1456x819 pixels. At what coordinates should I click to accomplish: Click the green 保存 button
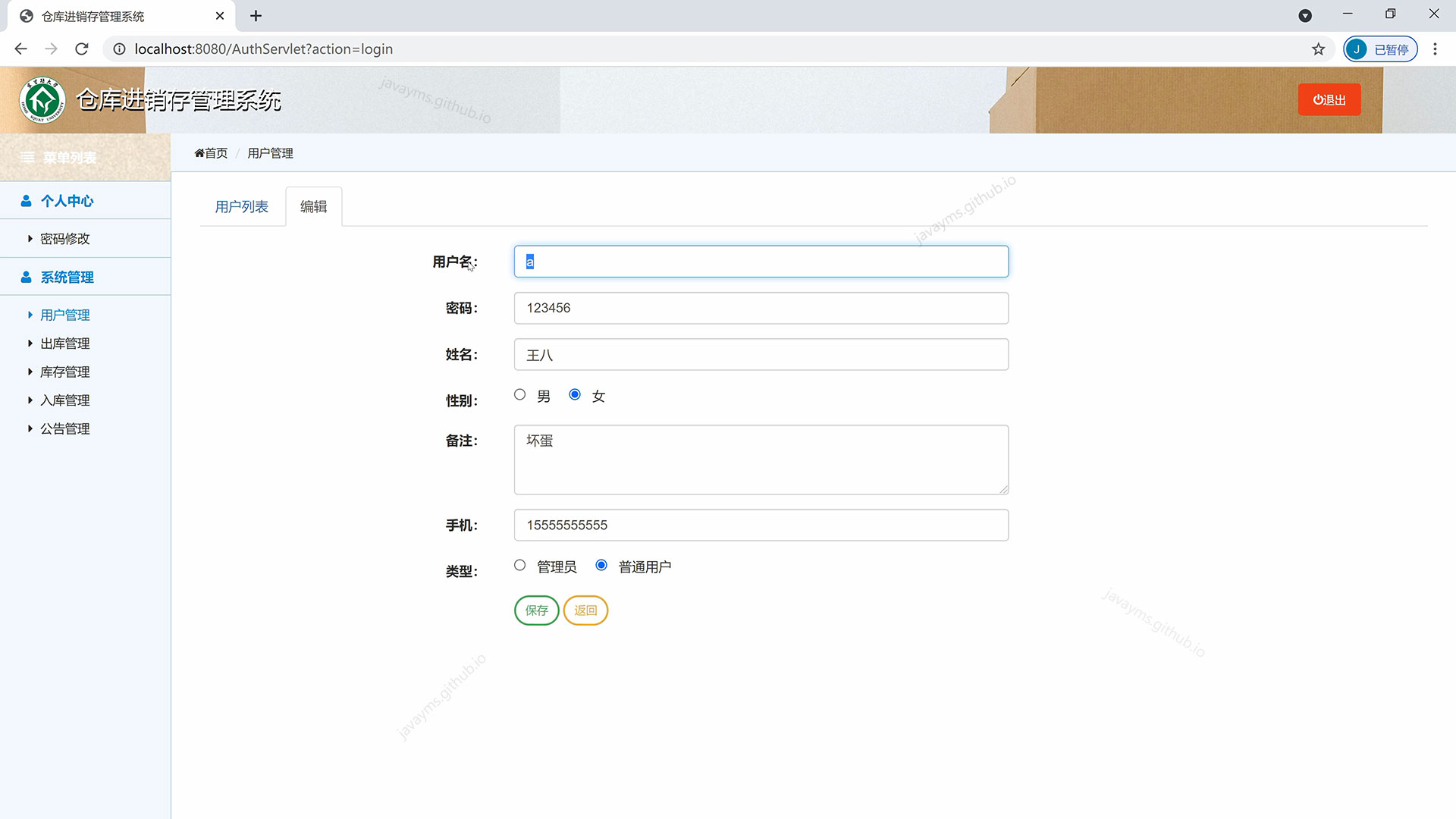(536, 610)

● ● ● ● ●

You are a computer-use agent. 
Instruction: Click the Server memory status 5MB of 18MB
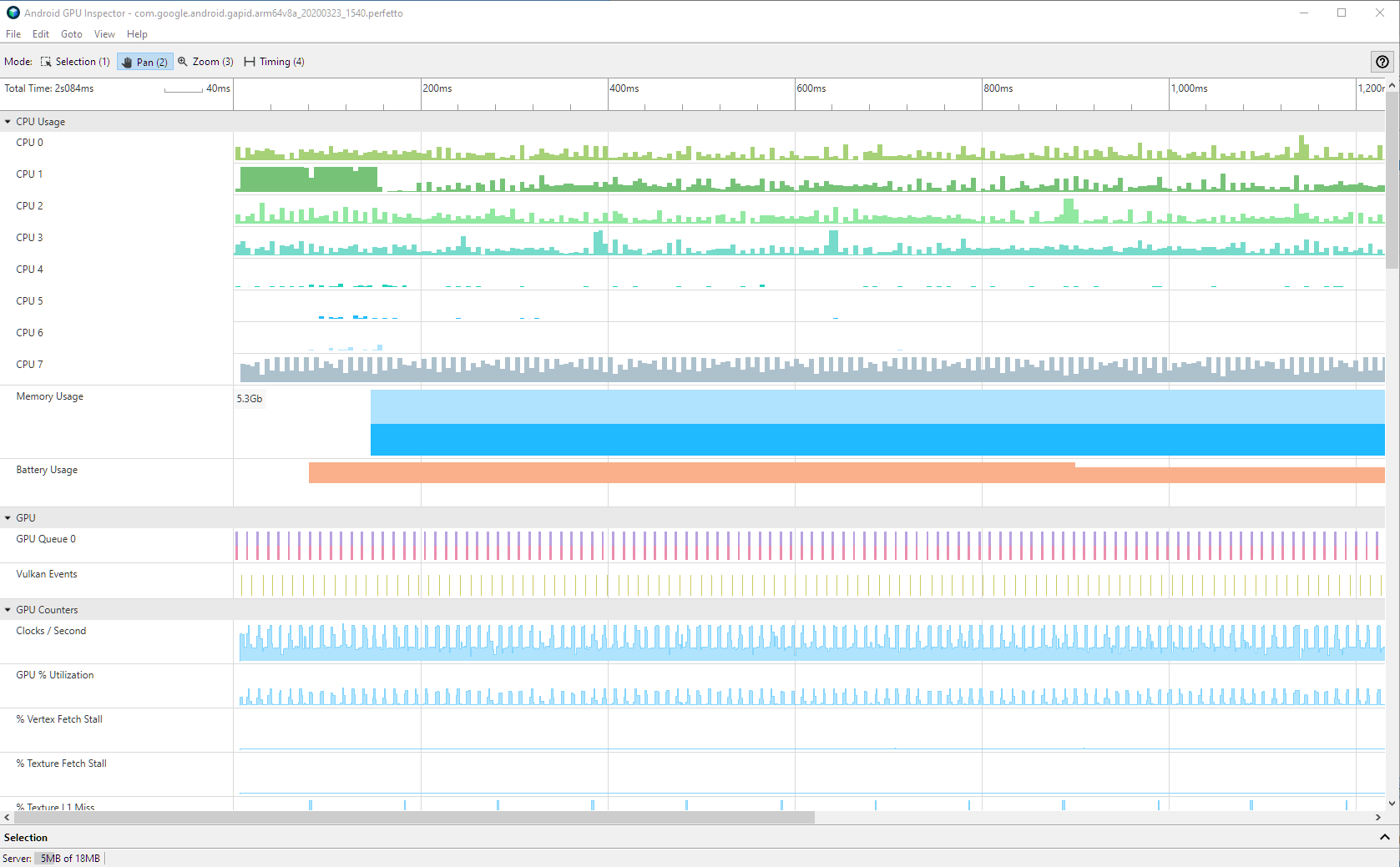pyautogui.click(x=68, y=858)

● ● ● ● ●

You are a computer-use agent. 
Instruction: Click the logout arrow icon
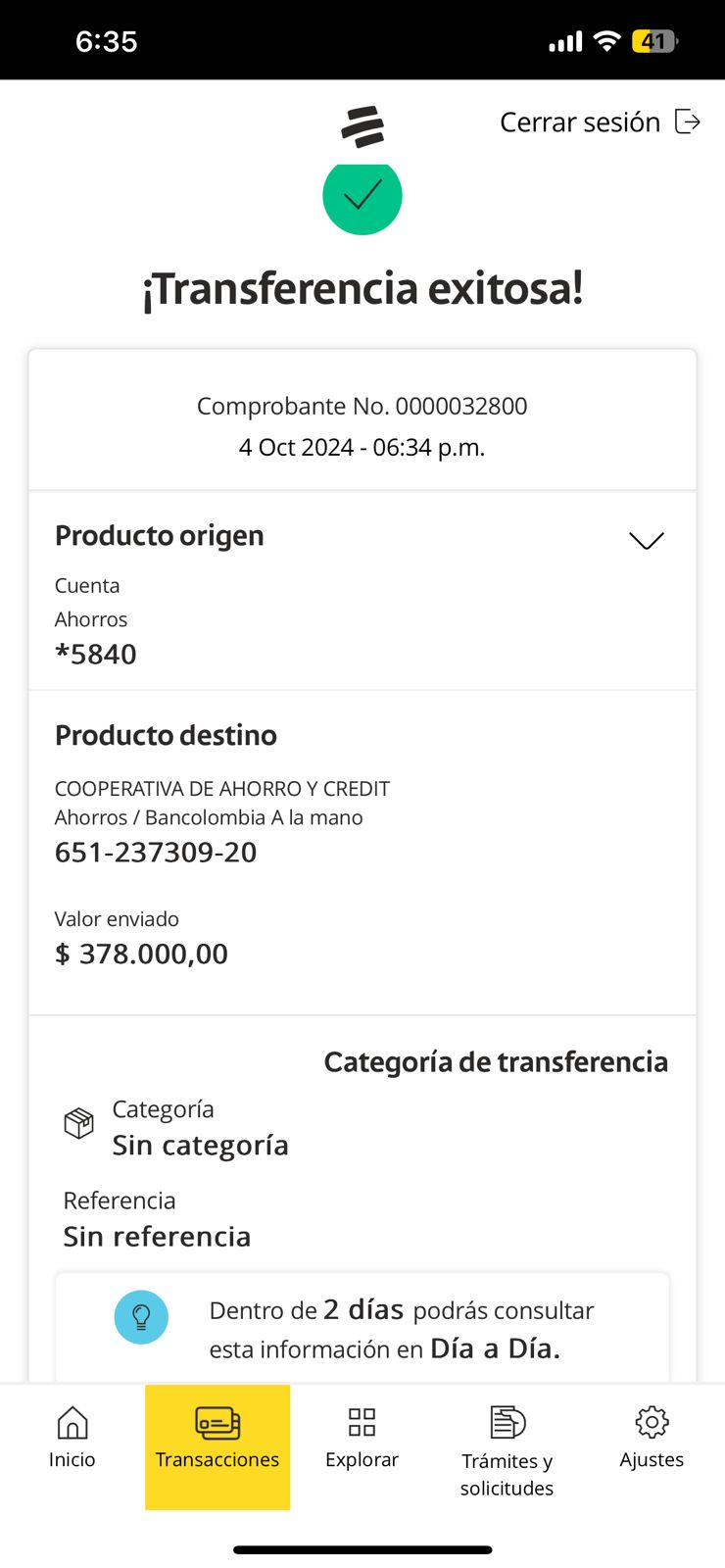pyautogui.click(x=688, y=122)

● ● ● ● ●

→ **TO BE DONE**
Display each line of the material above in which the string "Instruction" appears.

→ **RESULT**
Instruction: Click the Server memory status 5MB of 18MB
Instruction: Click the logout arrow icon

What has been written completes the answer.